I listened to 11 valedictory speeches and two salutatory ones. The Centennial kids did a real nice job.

The message board said I could not save seats, and that I should refrain from using an air horn. And that I could reserve a commemorative DVD by texting a number on my smartphone.

But it was nice to spend two hours inside the Mack without once witnessing an ill-advised 3-point shot. And at 7:11 p.m., when the lady from the school district handed Kassidy her diploma and she was graduated with honors, everybody in Section 119, Row S cheered and pumped fists.

No one used an air horn. One of us wanted to.

Massiel Merritt got emotional, just as Kyle Merritt, Kassidy’s brother who is on the track and cross country teams at Boise State, said she would.

That’s just the way it is when you watch your kid go through what Kass has gone through — and what she probably will go through for another 10 years, because the drugs, even these experimental ones that cost so much, take time to do magic.

(I should point out that Ryan Merritt, Kassidy’s father and the principal at Stanford Elementary School, also was emotional. But it was harder to tell, because he was snapping pictures the whole time.)

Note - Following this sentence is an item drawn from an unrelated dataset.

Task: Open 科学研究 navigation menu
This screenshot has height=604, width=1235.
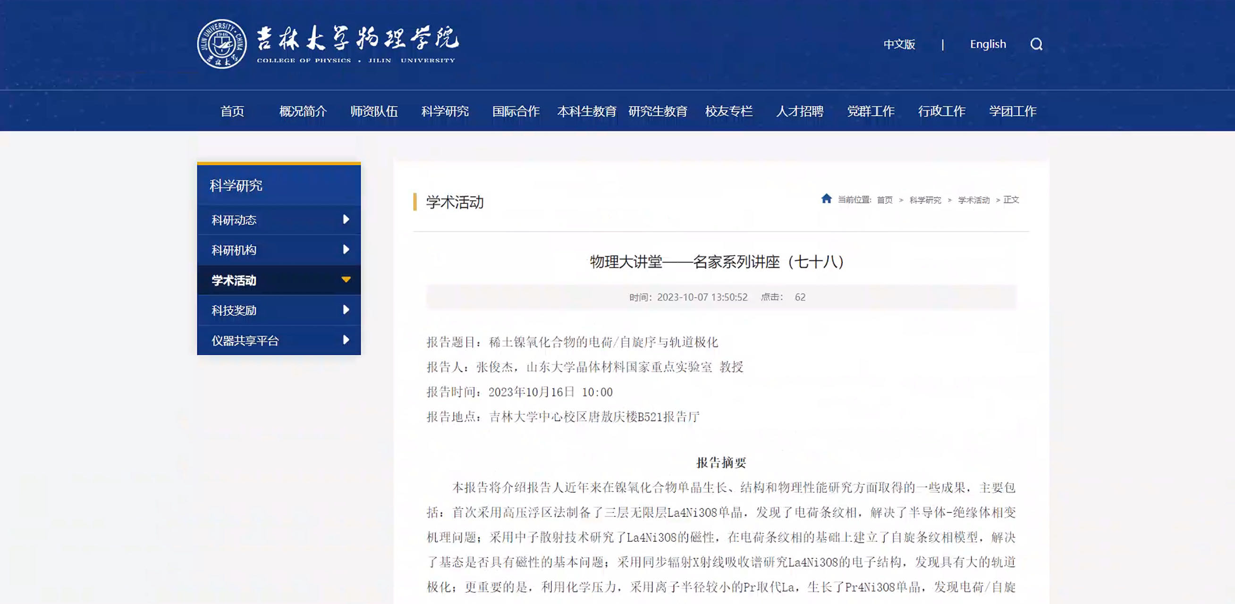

Kassidy’s folks said she is down to 25 pills a day and has to go on the drip, her intravenous backpack, four times a day for an hour at a time. She soon will start sleeping with oxygen. But Kass has been stable for weeks. She’s taking fewer steroids. She’s lost weight. She went to her prom.

Her mom and dad brought air sickness bags to graduation. Kass didn’t need them. Stability is a good thing.

So is bowling a 200 game.

When I spoke with Kassidy afterward, she had U.S. currency pinned to her gown and a message that said “Never Give In” tattooed to her wrist. She hasn’t played softball since she got sick. But she was captain of the Centennial girls bowling team this season and rolled a 201 against Desert Oasis. She still plays violin and guitar. She plans to study biology at UNLV in the fall.

At the Senior Awards Ceremony, Centennial principal Trent Day presented Kassidy with an award for being successful and for being an inspiration. Her peers gave Kass a standing ovation.

So, yes, though she’s not a boastful person, she said she was proud of graduating with honors, and being named to the National Honor Society, and of her sports and of her music, and of fighting inoperable brain cancer, which, as she put it, is no small detail. Just ask those doctors at Johns Hopkins and the Mayo Clinic. They’ll tell you.

While the valedictorians spoke of beginnings and endings, of knowledge and pride, of milestones reached and milestones to strive for, of chapters to be written and of changing the world before their 10-year reunion, when I asked Kassidy Merritt what she envisioned 10 years down the road, she spoke of normalcy.

That’s it. She doesn’t want to change the world. Not now. Not yet. She just wants to be normal again.

“Living a regular life,” she said. “Yeah.”

She paused for a moment, but only for a moment, because this was Graduation Day and a bunch of Merritts and Gonzalezes were calling her name and she had to pose for pictures.